Forensik ist die wissenschaftlich und technische Untersuchung von Vorgängen zu ermittlerischen Zwecken. In der Regel sollen dadurch kriminellen Handlungen aufgeklärt werden. Das ist aber kein Muss

Es gibt zudem verschiedene forensische Gebiete. Allen gemein sind die fünf W’s:

– Wer (hat gehandelt)?
– Was (ist geschehen)?
– Wie (wurde vorgegangen)?
– Wo (ist es passiert und)?
– Wann (ist es passiert)?

Wie der Überschrift zu entnehmen ist, sollen sich unsere News in erster Linie um die digitale Forensik drehen. Daraus ergeben sich einige Besonderheiten, da sich der Täter in der Regel nicht am infizierten Rechner zu schaffen macht, sondern aus dem Verborgenen und über das Internet handelte. Daher sind das wo und wann, aber auch wer eine Attacke ausgeführt hat, häufig nicht mehr nachvollziehbar, wenn diese abgeschlossen ist!

Ein weiterer wichtiger Aspekt ist die Prävention künftiger Angriffe und Datenverluste.

Grundsätzlich gliedert sich die IT-Forensik in zwei Bereiche: die Computer-Forensik, die sich mit Daten von Computern, PDAs und Mobiltelefonen und der Data-Forensik, die sich mit den Datenbanken und -beständen von Anwendungen befasst.
Beiden gemein ist wiederum die Sicherstellung Beweiserheblicher Daten und Handlungen für spätere Zivil- oder Strafprozesse.
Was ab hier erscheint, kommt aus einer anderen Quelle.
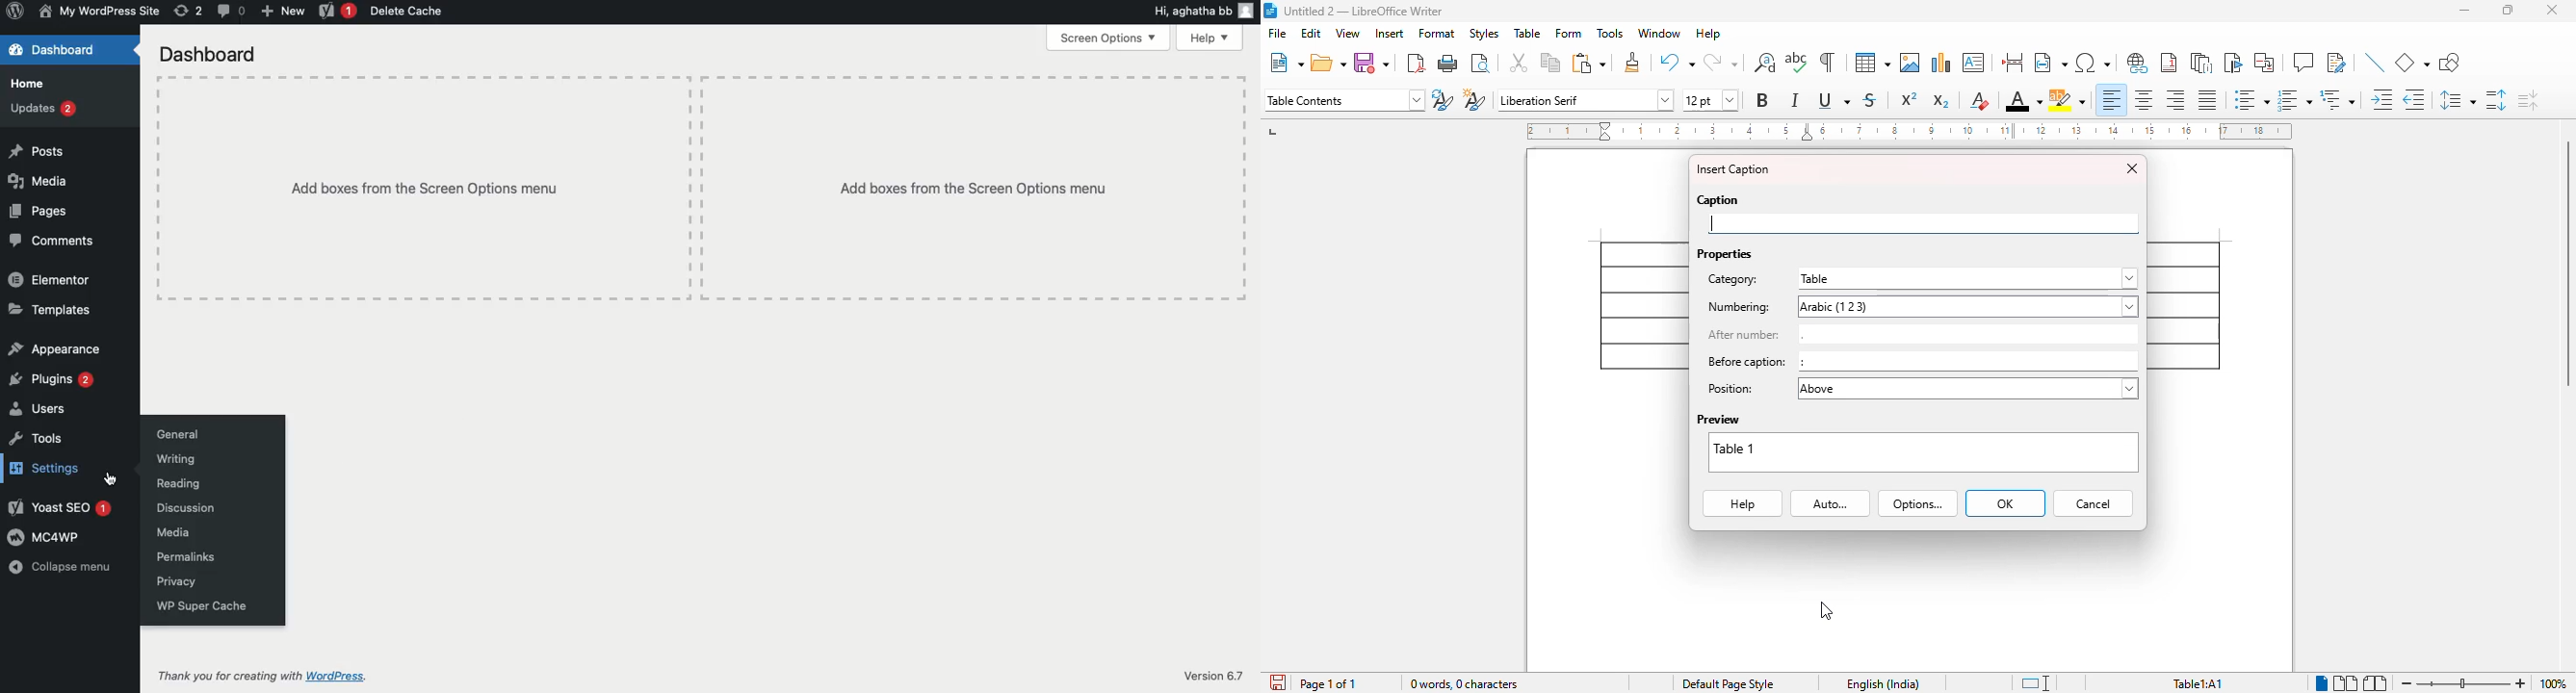 This screenshot has width=2576, height=700. What do you see at coordinates (230, 10) in the screenshot?
I see `(0) Comment` at bounding box center [230, 10].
Aber auch im Rahmen öffentlich-rechtlicher Verfahren kann eine Sicherung beweiserheblicher Daten entscheidend sein. So hatten wir kürzlich einen Kunden, der eine öffentliche Ausschreibung auf Grund eines technischen Fehlers des Onlineportals verpasst hat!
Eine Klage auf Berücksichtigung seines Angebots im Rahmen der öffentlichen Ausschreibung hat nur dann Erfolg, wenn er die ordnungsgemäße und rechtzeitige Bedienung des Portals seinerseits nachweisen kann! Dazu ist schnellstmögliches, Nein! Sofortiges Handeln erforderlich! Insbesondere die lückenlose Und gerichtsverwertbare Beweissicherung kann nur durch einen Profi gewährleistet werden!